煌き揺れるそれら美しい星々をなにげなく仰ぎ見るうちに、なぜか私は突然奇妙な幻想に捉われた。あるものは群をなし、またあるものはひとつだけぽつんと離れて明滅する星明りのいずれもが、頭上はるかなところに位置する天空の村々の民家の灯であるように思われてきたのである。そして、いつしか私はそれらの星々の輝きに不思議な懐かしさとでも言うべきものを覚えはじめたのだった。
その時の気持ちをいったいどう表現したらよいのだろう――そう、あえて一口に言えば、それら天の灯火の揺れ瞬く遠い遠い村々に、私というこの不可思議な存在のほんとうのルーツを発見しでもしたかのような懐かしさを感じたのだった。四十億年近く前にこの地球上のどこかに誕生し、現在の私の命の根源となった原初生命体のさらなる源を探しあてたような思いになったというのがより正確なところだったかもしれない。
そんな夢想に駆られながら、身を切るような寒さも忘れて冬空を見上げているうちに、天の奥にあってひときわ澄んだ光を発する群星が目にとまった。それは清少納言の枕草子にも登場する昴(すばる)だった。よく知られているように、「すばる」という呼称は「統(す)ばる」、すなわち、「ひとつにまとまる」という意味をもつ古い和語がもとになったと言われる。また、「すばる」に「昴」という漢字が当てられているのは、この星団のが中国では古来「昴宿(ぼうしゅく)」と呼ばれていたからである。

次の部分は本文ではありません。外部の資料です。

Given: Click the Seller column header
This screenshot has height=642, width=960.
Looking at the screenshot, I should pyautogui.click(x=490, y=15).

天文学の世界で「プレアデス散開星団」として知られる昴は、牡牛座の一等星アルデバランの近くにあり、肉眼では数個の青い星々の集団に見える。実際には120個ほどの恒星からなる星団で、解像度のよい双眼鏡などを用いれば70個前後の星々を確認することができる。距離は意外に近く、地球から410光年ほどのところに位置している。宇宙の中では新しい星に属し、誕生してからまだ6000万年ほどしか経っていないと考えられている。肉眼でも見えるいくつかの青白い星々は太陽の十数倍もの質量があって、その猛烈な活動のゆえに寿命はあと1000万年ほどであり、最後には超新星爆発を起こして宇宙に飛散し消滅すると予想されている。
もっとも、この晩の私にとっては、昴という散開星団についてのそんな天文学的知識などはどうでもよいことであった。安曇野の一隅に立って神秘的な輝きを放つ昴をじっと仰ぎ見ているうちに、いつしか私は、死後に自らの魂が行きつくところがあるとすれば、昴の瞬くあのあたりなのではなかろうかという夢想とも妄想ともつかないおもいへと沈んでいった。

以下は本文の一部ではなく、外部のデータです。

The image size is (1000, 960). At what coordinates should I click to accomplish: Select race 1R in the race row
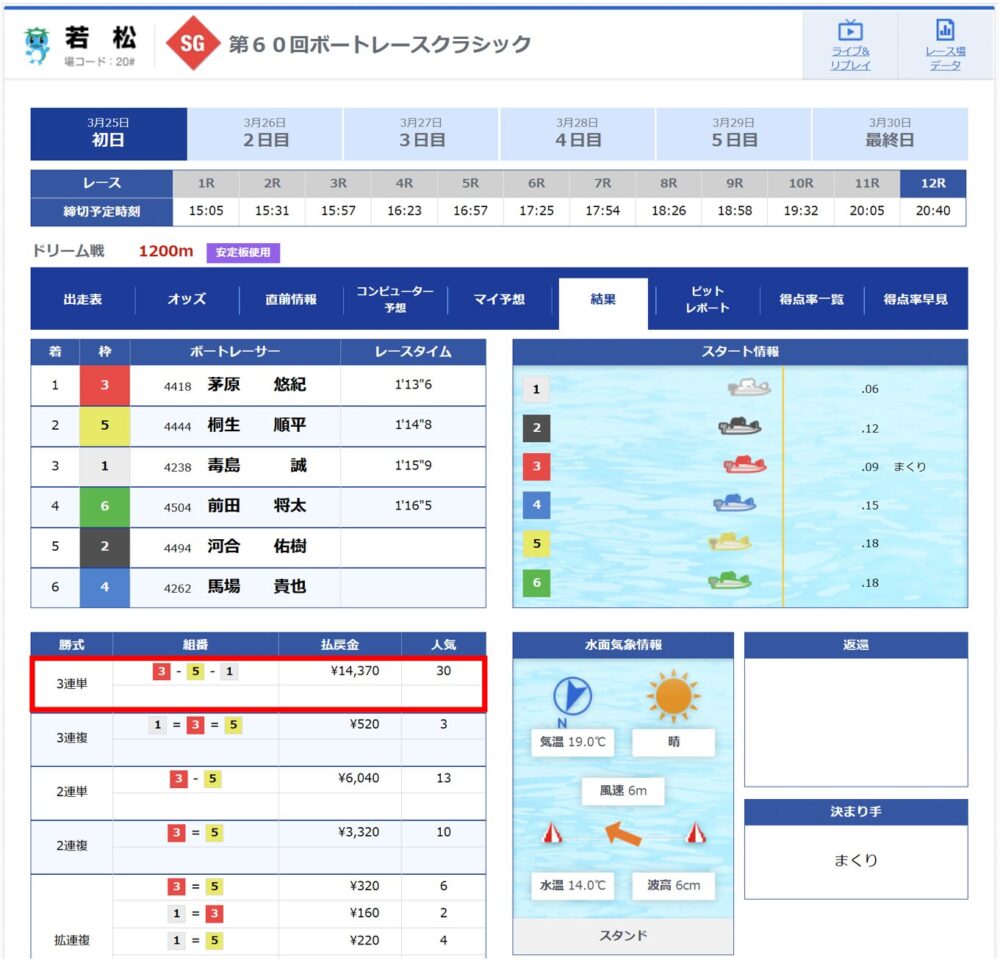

私は、死んだあとのことは死んでみてからでなければわからないという不可知論者だから、べつに死後も自分の魂が存在し続けるであろうなどと信じているわけではない。ただ、もしもそんなことがありうるとするならば、この小さく愚かなおのれの魂の行き着き眠る奥津城(おくつき)、すなわち終の墓所となるべきに地は、昴の瞬くあのあたりこそが相応しいのではないかという気がしたのだった。そうすれば、昴をかたちづくる星々がやがて超新星爆発によって無窮の大宇宙へと飛散し消滅していくときには、私の魂もまた粉々になって母なる大宇宙の胎内に再び回帰していくことになるに違いないとも思われたからである。